You can see themes of power and consent and sexuality in the movie. In the final scene, where Jareth is tempting (promising?) Sarah, she refuses him and challenges him, perhaps even intimidates him (he retreats, acknowledging her power). She struggles to find her voice, but even her struggle makes him hesitate, and he hears her when she says NO.

My point isn’t to stick to a particular interpretation. I don’t know that I could decide on only one interpretation. I love how Jareth is written and performed precisely because he’s so open to divergent interpretations. You can see him as the evil child-stealing villain, the amoral enigmatic Fae, the dream-creator, or the romantic anti-hero, and all those interpretations would be more-or-less consistent with his character in the movie.

David Bowie. How is David Bowie in tight pants appropriate for a children’s movie? HOW?

He owns this role. I first saw this movie when I was about twelve, and for years, I didn’t really have words to understand why David Bowie made me simultaneously incredibly uncomfortable and mesmerized. He is sex appeal in glittery shoulder-padded popped-collar jackets with indecent ruffly shirts and tight pants and sparkles and ridiculous hair. Anyone else would crumble under the weight of the sheer audacity of this role. Puppets and singing and poofy hair and sparkles and glittery eye makeup!

He makes Jareth come alive, not just because he acts well, but because he looks like he has a tremendous amount of fun doing it. Jareth gets bored. He gets annoyed by these nitwit little goblins that surround him. There was no reason for the song Dance Magic to even exist within the plot (the action of “what happens next”), but David Bowie prancing around with the goblins actually adds an important bit of characterization. Jareth is intense and dangerous, but he’s also willing to sing and goof off with the goblins. He isn’t a one-dimensional villain; he makes a chicken-and-goblin filled crumbly castle fun, at least for a while. Dangerous, but fun. (Where does he keep all his clothes? We see a lot of wardrobe changes for a falling down castle. There’s a full world in the background; you just don’t see all of it on screen.)
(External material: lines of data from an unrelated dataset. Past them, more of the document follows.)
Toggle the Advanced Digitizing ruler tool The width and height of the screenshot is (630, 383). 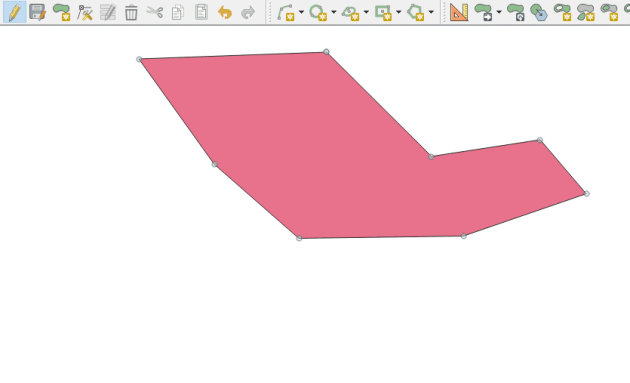(458, 12)
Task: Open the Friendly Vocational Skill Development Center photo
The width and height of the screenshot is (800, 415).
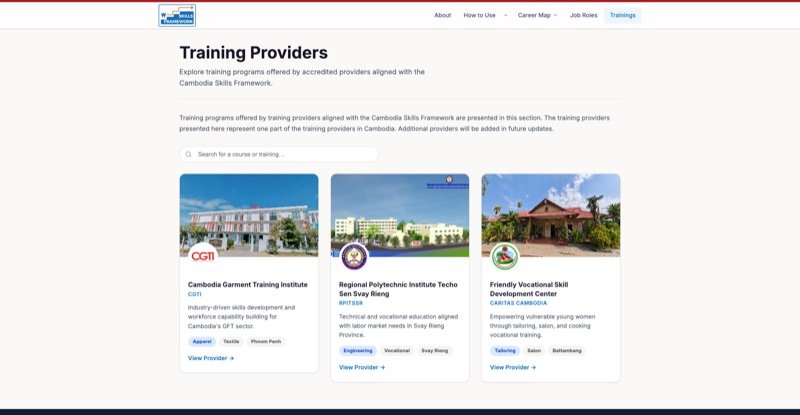Action: 551,215

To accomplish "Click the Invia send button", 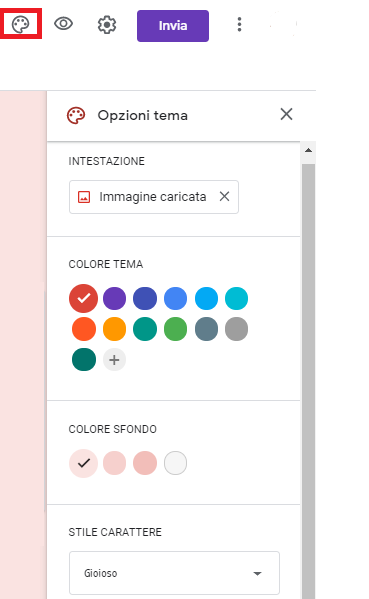I will pos(173,26).
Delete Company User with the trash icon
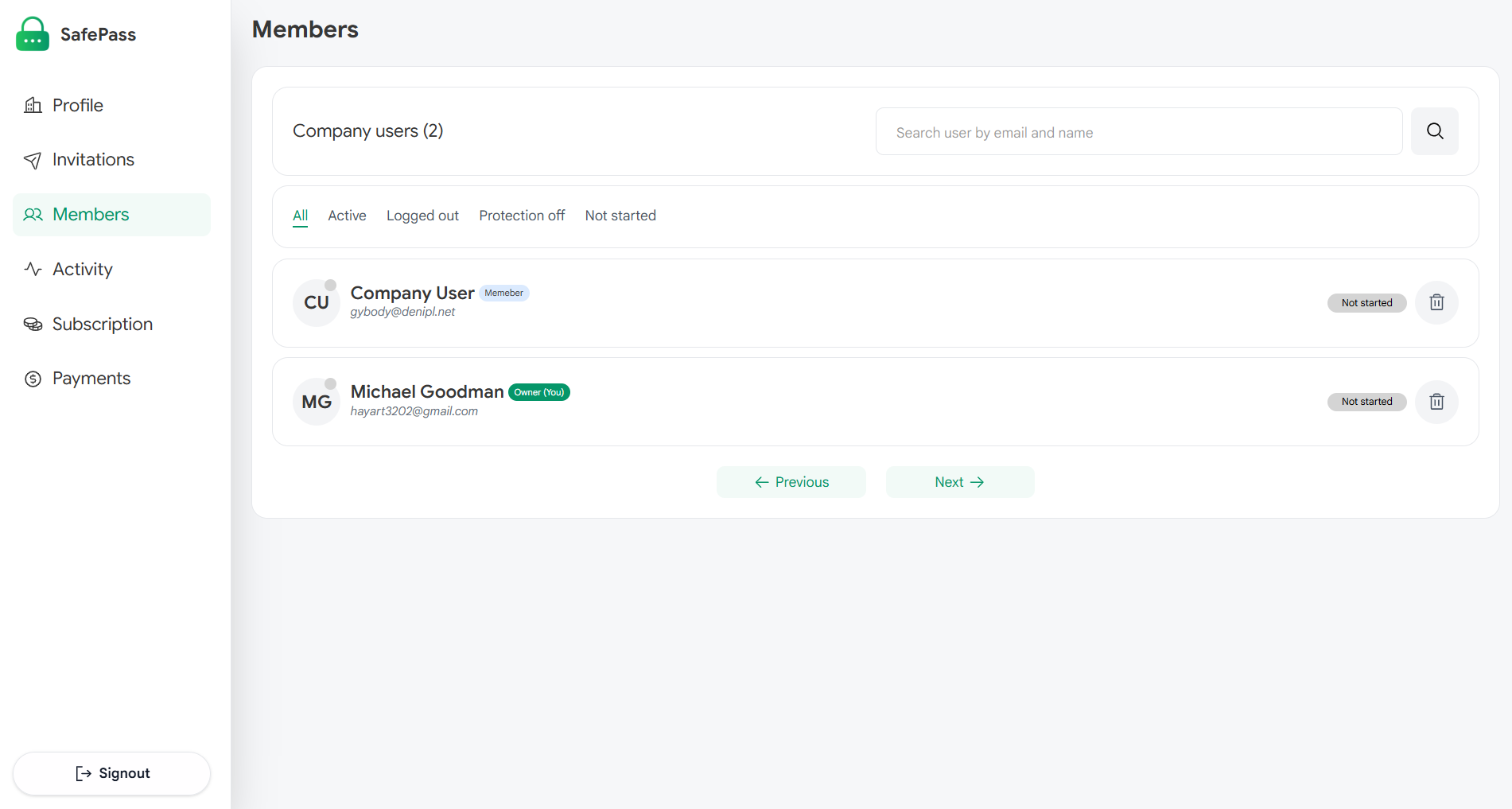This screenshot has width=1512, height=809. pyautogui.click(x=1436, y=302)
It's not fair! You say that so often. I wonder what your basis for comparison is.

Snark.

Jareth has this look when he says this, as he turns away, that implies he has much more cause to be bitter at the world than she does. Little lines like this fill the movie… bits of characterization and background that just raise more questions.

Jennifer Connolly. She was 15 when the movie was filmed. Sarah is beautiful and sweet (when she isn’t being a complete selfish twit), and perfectly balanced on the edge of innocent childhood. She’s a child with an almost-adult body, and navigating that treacherous age is part of what the movie is about. There’s a twenty-year age gap between her and David Bowie, and in the ballroom scene, you can see the danger of that age difference. Jareth is in command of himself, in command of the whole room. He has power. She is awed, frightened, intrigued, and dangerously drawn to him. This is the temptation that she isn’t prepared for and doesn’t fully understand.

Cutting edge puppetry. It’s an old movie now, but at the time the puppetry was absolutely amazing. Look at the expressions on the faces of the puppets! They’re believable. This was groundbreaking at the time, and it was apparently an interesting challenge for the actors.

Editing. There are little moments scattered throughout the movie that add to the ambiguity and complexity. They’re fascinating in the depth of acting, and they’re also evidence of really good editing. I don’t know anything about making movies, but I’ve always been impressed by these little shots that, in any other movie, would probably have been considered throwaway shots and just been deleted.

There’s one where Jareth says something cruel and scary, and then instantly glances sideways at Sarah – leaving you with the impression that he’s really all about watching her react, getting a reaction, knowing that he’s important, rather than about actually being villainous.

The Labyrinth manages to accomplish all of this with no CG, no explosions (except that one small one in the goblin war), and very few actual actors. It’s amazing.

 

(I’ve written about Jareth before in my Characters I Love blog post series.)